==== Data extract ====

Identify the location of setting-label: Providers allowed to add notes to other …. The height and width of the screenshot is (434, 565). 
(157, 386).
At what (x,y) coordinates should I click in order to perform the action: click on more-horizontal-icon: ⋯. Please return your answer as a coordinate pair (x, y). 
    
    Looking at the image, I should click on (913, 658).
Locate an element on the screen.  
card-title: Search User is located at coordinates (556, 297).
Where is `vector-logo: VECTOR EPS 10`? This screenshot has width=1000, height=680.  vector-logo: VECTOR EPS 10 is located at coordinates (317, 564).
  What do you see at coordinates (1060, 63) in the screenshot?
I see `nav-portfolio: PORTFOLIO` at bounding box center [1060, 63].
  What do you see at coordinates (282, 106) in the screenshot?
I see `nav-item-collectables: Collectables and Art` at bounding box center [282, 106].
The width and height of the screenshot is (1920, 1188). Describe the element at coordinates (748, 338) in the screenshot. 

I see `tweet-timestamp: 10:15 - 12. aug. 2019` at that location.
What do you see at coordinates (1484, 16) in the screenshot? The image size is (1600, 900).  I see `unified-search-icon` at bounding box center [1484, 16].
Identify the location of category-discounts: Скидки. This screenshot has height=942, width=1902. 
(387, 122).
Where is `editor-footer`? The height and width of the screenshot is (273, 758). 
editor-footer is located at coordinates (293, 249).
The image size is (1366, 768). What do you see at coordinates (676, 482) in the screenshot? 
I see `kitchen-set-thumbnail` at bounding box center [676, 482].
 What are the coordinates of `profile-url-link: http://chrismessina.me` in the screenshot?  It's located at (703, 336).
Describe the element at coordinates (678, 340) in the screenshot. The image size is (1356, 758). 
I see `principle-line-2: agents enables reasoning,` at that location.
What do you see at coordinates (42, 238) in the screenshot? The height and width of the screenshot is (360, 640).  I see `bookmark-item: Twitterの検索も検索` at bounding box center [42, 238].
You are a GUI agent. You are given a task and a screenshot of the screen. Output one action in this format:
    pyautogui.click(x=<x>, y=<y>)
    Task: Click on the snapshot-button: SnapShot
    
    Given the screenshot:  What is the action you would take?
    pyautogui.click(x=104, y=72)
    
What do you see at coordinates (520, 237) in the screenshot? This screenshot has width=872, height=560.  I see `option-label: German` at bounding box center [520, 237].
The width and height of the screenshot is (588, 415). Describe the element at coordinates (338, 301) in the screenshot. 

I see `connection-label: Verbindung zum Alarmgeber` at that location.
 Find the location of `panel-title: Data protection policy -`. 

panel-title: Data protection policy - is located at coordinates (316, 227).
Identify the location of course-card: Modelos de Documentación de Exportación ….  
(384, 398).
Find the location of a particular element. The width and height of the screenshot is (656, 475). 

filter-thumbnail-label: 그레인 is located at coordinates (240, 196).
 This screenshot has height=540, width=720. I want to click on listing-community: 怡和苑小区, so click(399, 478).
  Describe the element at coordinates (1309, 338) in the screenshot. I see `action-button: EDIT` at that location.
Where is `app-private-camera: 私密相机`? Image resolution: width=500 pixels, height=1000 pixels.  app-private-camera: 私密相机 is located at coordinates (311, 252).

====

Goal of the exercise: Rewrite the lines, replacing every "Identify the location of" with "Find the position of" and leaving everything else unchanged.

Solution to this problem:
Find the position of setting-label: Providers allowed to add notes to other …. The height and width of the screenshot is (434, 565). 
(157, 386).
At what (x,y) coordinates should I click in order to perform the action: click on more-horizontal-icon: ⋯. Please return your answer as a coordinate pair (x, y). 
    
    Looking at the image, I should click on (913, 658).
Locate an element on the screen.  
card-title: Search User is located at coordinates (556, 297).
Where is `vector-logo: VECTOR EPS 10`? This screenshot has width=1000, height=680.  vector-logo: VECTOR EPS 10 is located at coordinates (317, 564).
  What do you see at coordinates (1060, 63) in the screenshot?
I see `nav-portfolio: PORTFOLIO` at bounding box center [1060, 63].
  What do you see at coordinates (282, 106) in the screenshot?
I see `nav-item-collectables: Collectables and Art` at bounding box center [282, 106].
The width and height of the screenshot is (1920, 1188). Describe the element at coordinates (748, 338) in the screenshot. 

I see `tweet-timestamp: 10:15 - 12. aug. 2019` at that location.
What do you see at coordinates (1484, 16) in the screenshot? The image size is (1600, 900).  I see `unified-search-icon` at bounding box center [1484, 16].
Find the position of category-discounts: Скидки. This screenshot has height=942, width=1902. 
(387, 122).
Where is `editor-footer`? The height and width of the screenshot is (273, 758). 
editor-footer is located at coordinates (293, 249).
The image size is (1366, 768). What do you see at coordinates (676, 482) in the screenshot? 
I see `kitchen-set-thumbnail` at bounding box center [676, 482].
 What are the coordinates of `profile-url-link: http://chrismessina.me` in the screenshot?  It's located at (703, 336).
Describe the element at coordinates (678, 340) in the screenshot. The image size is (1356, 758). 
I see `principle-line-2: agents enables reasoning,` at that location.
What do you see at coordinates (42, 238) in the screenshot? The height and width of the screenshot is (360, 640).  I see `bookmark-item: Twitterの検索も検索` at bounding box center [42, 238].
You are a GUI agent. You are given a task and a screenshot of the screen. Output one action in this format:
    pyautogui.click(x=<x>, y=<y>)
    Task: Click on the snapshot-button: SnapShot
    
    Given the screenshot:  What is the action you would take?
    pyautogui.click(x=104, y=72)
    
What do you see at coordinates (520, 237) in the screenshot? This screenshot has width=872, height=560.  I see `option-label: German` at bounding box center [520, 237].
The width and height of the screenshot is (588, 415). Describe the element at coordinates (338, 301) in the screenshot. 

I see `connection-label: Verbindung zum Alarmgeber` at that location.
 Find the location of `panel-title: Data protection policy -`. 

panel-title: Data protection policy - is located at coordinates (316, 227).
Find the position of course-card: Modelos de Documentación de Exportación ….  
(384, 398).
Find the location of a particular element. The width and height of the screenshot is (656, 475). 

filter-thumbnail-label: 그레인 is located at coordinates (240, 196).
 This screenshot has height=540, width=720. I want to click on listing-community: 怡和苑小区, so click(399, 478).
  Describe the element at coordinates (1309, 338) in the screenshot. I see `action-button: EDIT` at that location.
Where is `app-private-camera: 私密相机`? Image resolution: width=500 pixels, height=1000 pixels.  app-private-camera: 私密相机 is located at coordinates (311, 252).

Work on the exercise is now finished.